> Exercise objective
The lines from the one containing "This screenshot has width=816, height=459." through the last line below, both ends included, must be reproduced exactly, with no pictures.

> The data
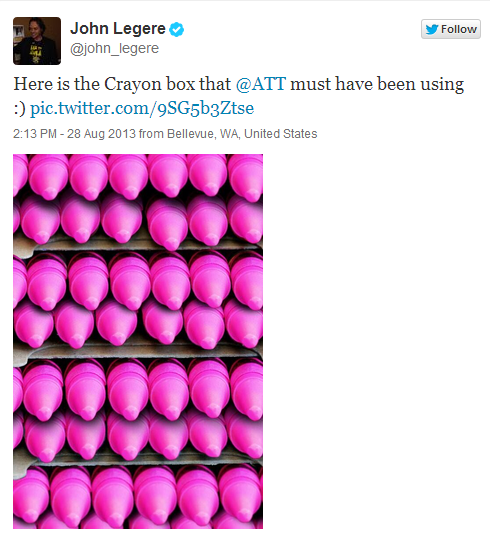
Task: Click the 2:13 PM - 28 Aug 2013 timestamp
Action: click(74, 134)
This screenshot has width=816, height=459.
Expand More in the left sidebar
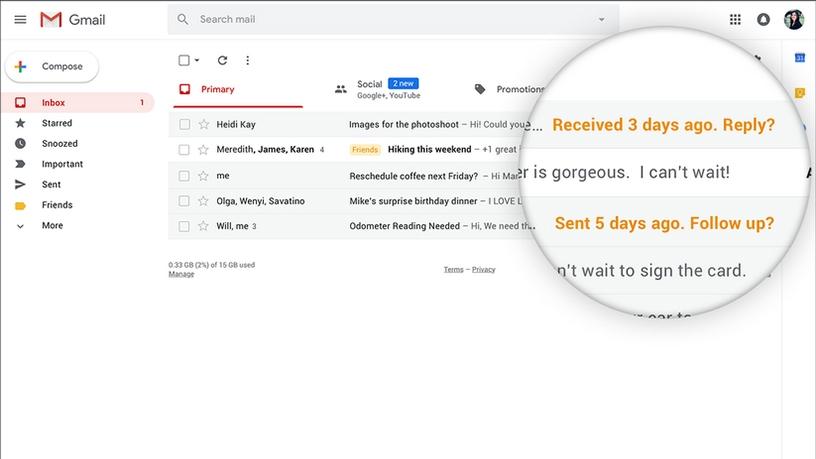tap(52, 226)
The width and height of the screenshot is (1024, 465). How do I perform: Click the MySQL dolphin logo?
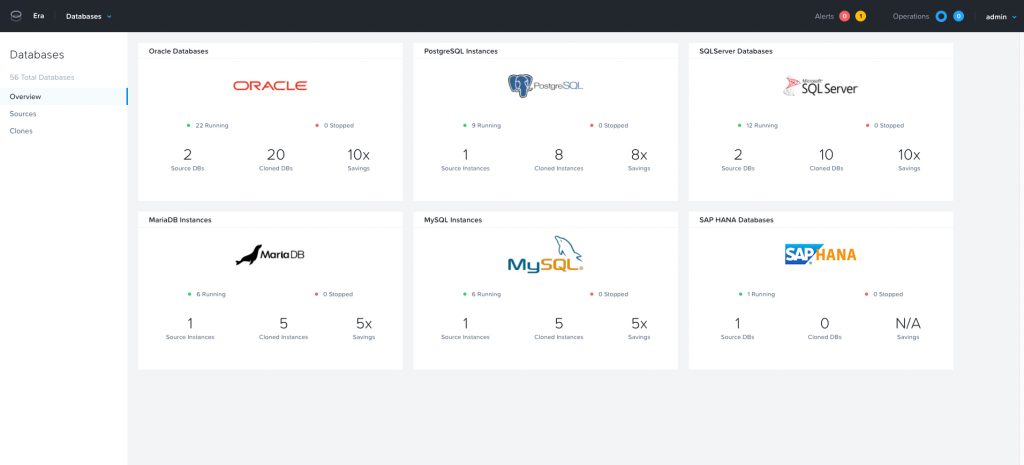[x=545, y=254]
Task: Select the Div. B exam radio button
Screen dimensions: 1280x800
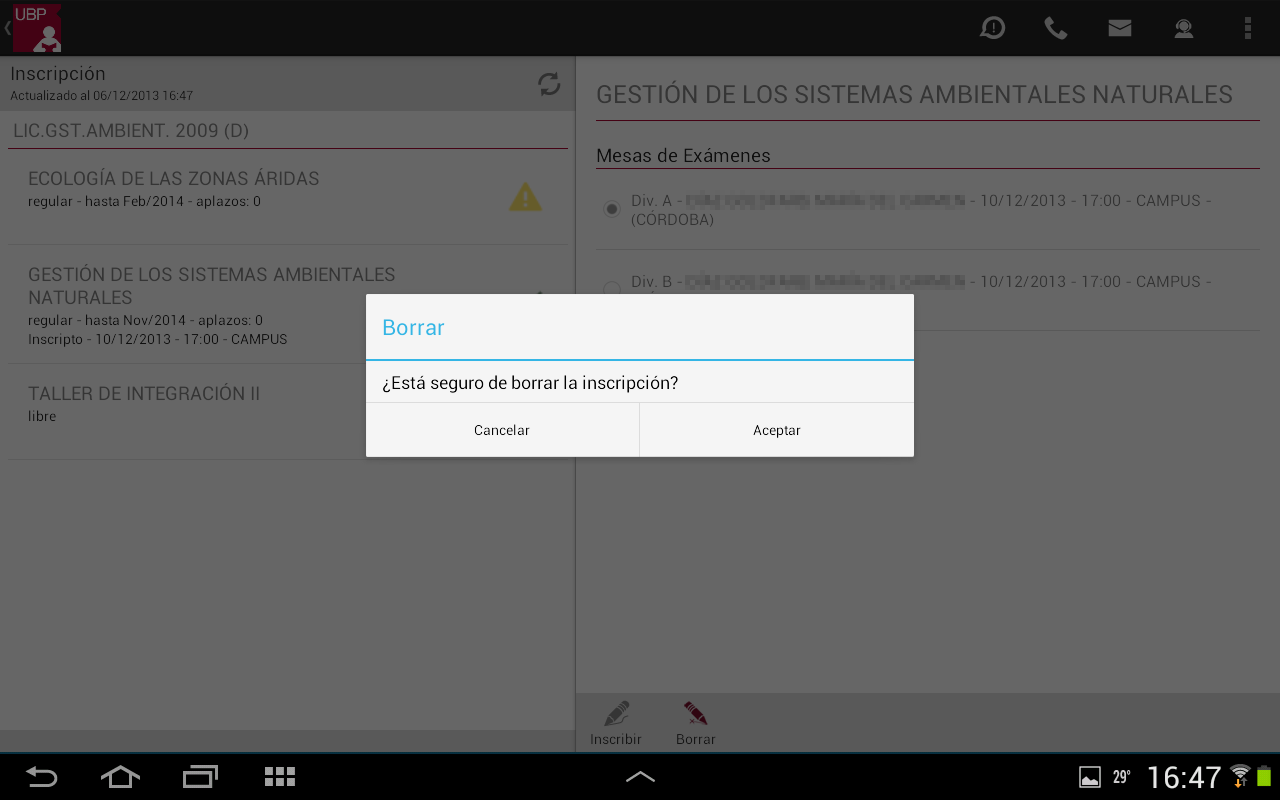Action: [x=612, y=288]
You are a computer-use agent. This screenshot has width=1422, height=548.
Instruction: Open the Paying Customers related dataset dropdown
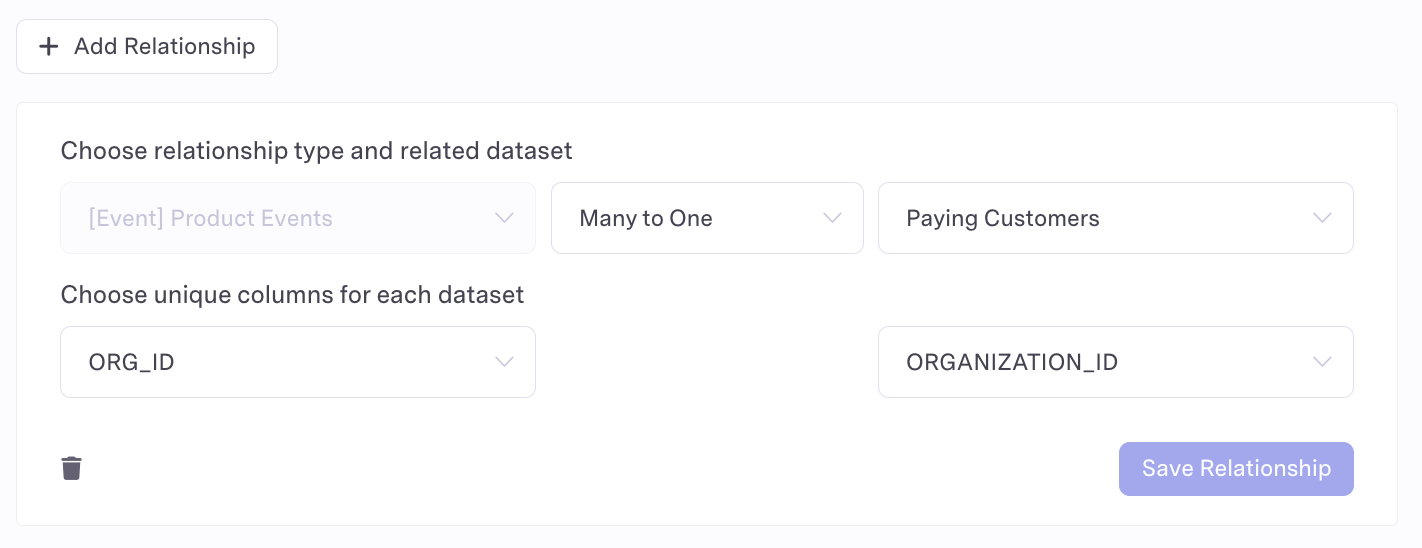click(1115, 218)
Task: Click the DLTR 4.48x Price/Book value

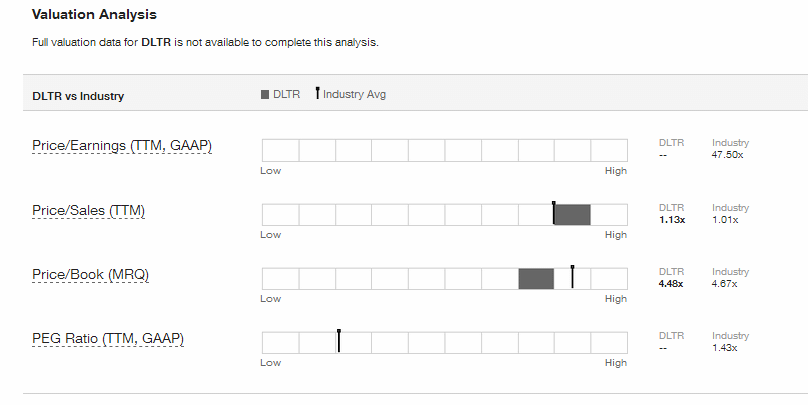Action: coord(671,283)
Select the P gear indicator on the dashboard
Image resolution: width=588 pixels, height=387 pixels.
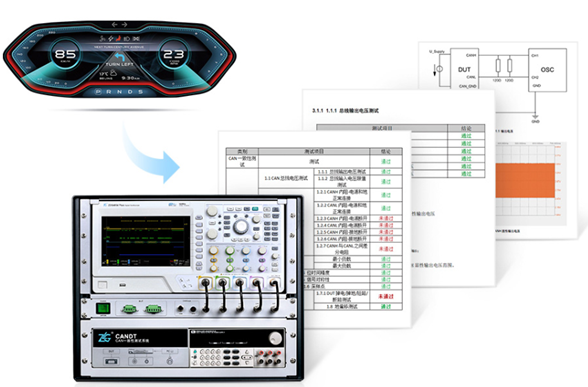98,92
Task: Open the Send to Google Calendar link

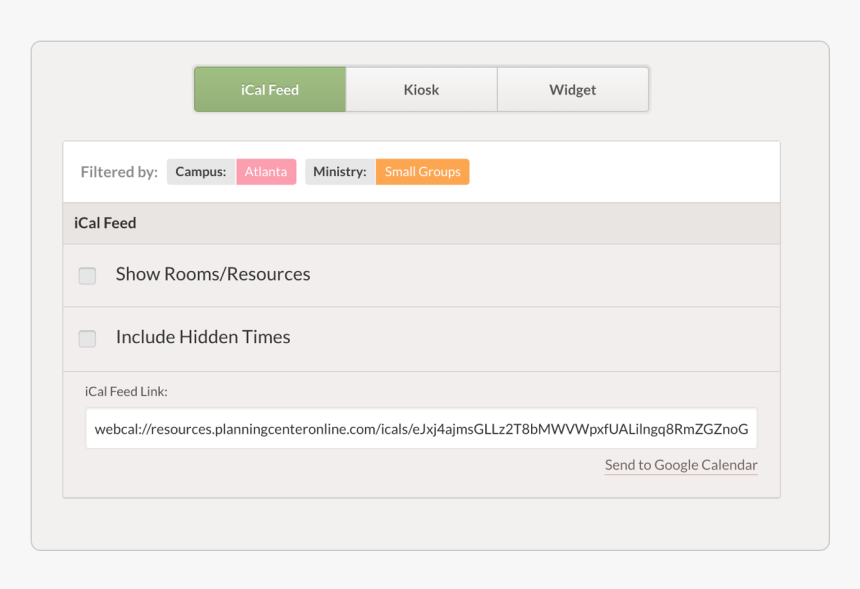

> Solution to the exercise
This screenshot has width=816, height=459.
Expand More in the left sidebar
tap(52, 226)
The width and height of the screenshot is (1024, 465). How do I perform: Click the MySQL dolphin logo?
[x=545, y=254]
Task: Select the Div. B exam radio button
Screen dimensions: 1280x800
Action: [x=612, y=288]
You are a computer-use agent. This screenshot has width=1422, height=548.
Instruction: Open the Paying Customers related dataset dropdown
click(1115, 218)
Task: Click the DLTR 4.48x Price/Book value

Action: coord(671,283)
Select the P gear indicator on the dashboard
Image resolution: width=588 pixels, height=387 pixels.
98,92
Task: Open the Send to Google Calendar link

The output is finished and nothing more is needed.